Why have we been storing all this data in the first place if not to make our businesses better?
Yet as obvious as that sounds, study after study has found a significant gap between the promise of Big Data – more data-driven decision making, better predictions, more proactive customer service, a nimbler enterprise – and actually using it well to improve business performance.
So why the gap? Or put another way, why are businesses finding it so hard to make their data useful?
Some of the challenges are fairly intuitive. Large companies have a lot of data, and it’s often scattered across legacy systems and business units, making it hard to find, corral, and integrate. Then there is the issue of data quality – so much data is incorrect, incomplete or hard to verify – especially when vast data sets come to a company through acquisition.
Here’s an equally large stumbling block, one that is less intuitive: the very technology designed to solve the problem. Ironically, we have the technology today to make data useful, but a lot about the way the industry has packaged and delivered it has gotten in the way.
A client of ours tells the story of a predictive-analytics vendor pushing a full-scale deployment of its software when neither the vendor nor the client knew yet what problem had to be solved. That is a telling episode.
We’ve learned there is a time and a place for such “full-scale deployment” of predictive analytics – that it is a great goal to have, but a tough place from which to start.
We find it much better to work together with a client to identify one problem in one area of the business and train everyone’s collective predictive data-science sights on solving that one problem. Then build on that success.

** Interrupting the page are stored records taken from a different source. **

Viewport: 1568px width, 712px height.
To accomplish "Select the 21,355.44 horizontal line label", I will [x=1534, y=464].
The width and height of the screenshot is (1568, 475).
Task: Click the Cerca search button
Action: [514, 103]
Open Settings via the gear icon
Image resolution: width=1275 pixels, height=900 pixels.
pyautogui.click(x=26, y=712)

Locking into a proprietary solution first for that makes no sense, and, in fact, precludes success – but oftentimes that’s what our industry has espoused.
Another hurdle encountered by organizations looking to unlock the value of their data is the lack of a dedicated data-science team. And while the current scramble to hire individual data analysts and data scientists may be a step in the right direction, it falls short of what is really needed – a diverse and experienced data-science team.

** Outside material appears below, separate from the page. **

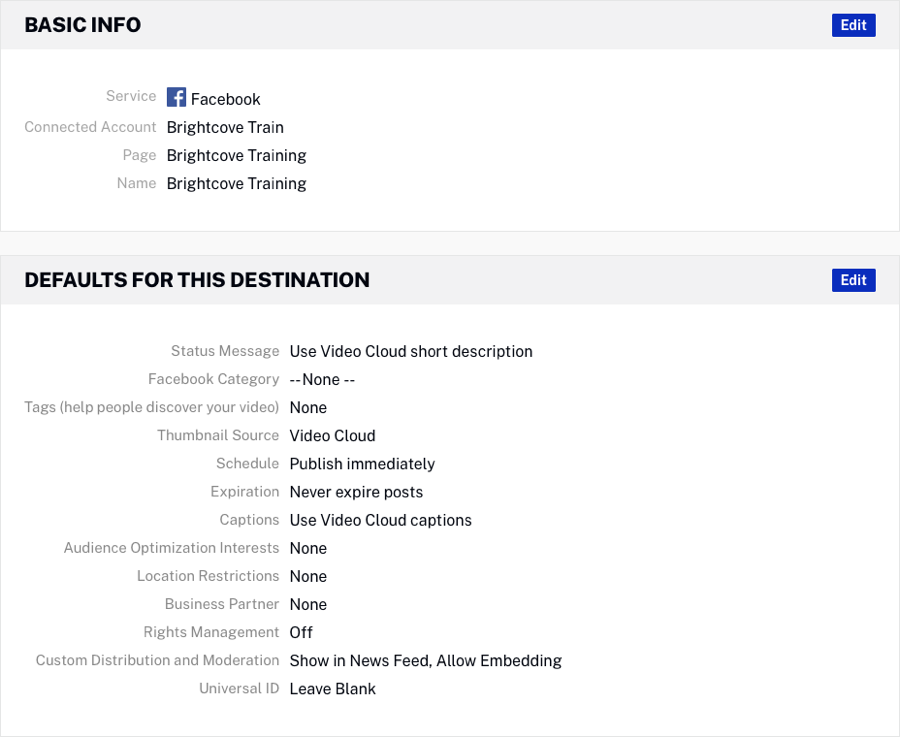Click the Universal ID Leave Blank value
900x737 pixels.
pyautogui.click(x=332, y=688)
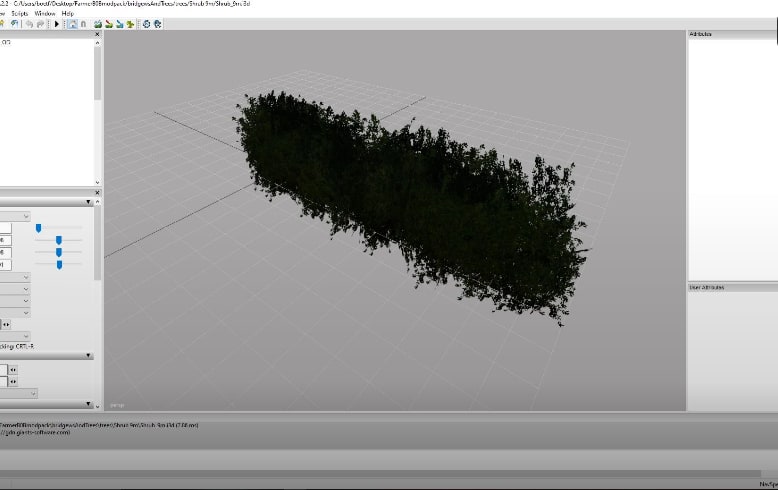
Task: Click the first text field beside the sliders
Action: (x=6, y=228)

This diversity is critical and, unfortunately, missing at most companies, a diversity that brings in the freshest thinking to every predictive-analytics challenge. From game theory to machine learning to artificial intelligence, it takes a multi-talented data-science team to canvas the waterfront of new ideas and approaches shaping predictive science and apply them successfully.

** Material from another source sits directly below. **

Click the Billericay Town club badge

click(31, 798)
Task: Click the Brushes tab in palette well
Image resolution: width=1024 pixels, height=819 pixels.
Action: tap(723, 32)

At TROVE, we’ve addressed these problems, and a gamut of others, with the release of our new Platform. Everything about it has been designed specifically to make it easier for clients to get to useful. You can read about the TROVE Platform here, but, before you do, let me leave you with a few thoughts about making data useful:
Every company is on its way to becoming a data company. But putting data to work, making it useful, is not easy. It’s not a capability you simply buy off the shelf – it’s one you invest in, learn from, tinker with and improve upon over time. Doing so requires the right platform – a fusion of the right tools, processes, experience and people – to solve the right problems, those that move the business.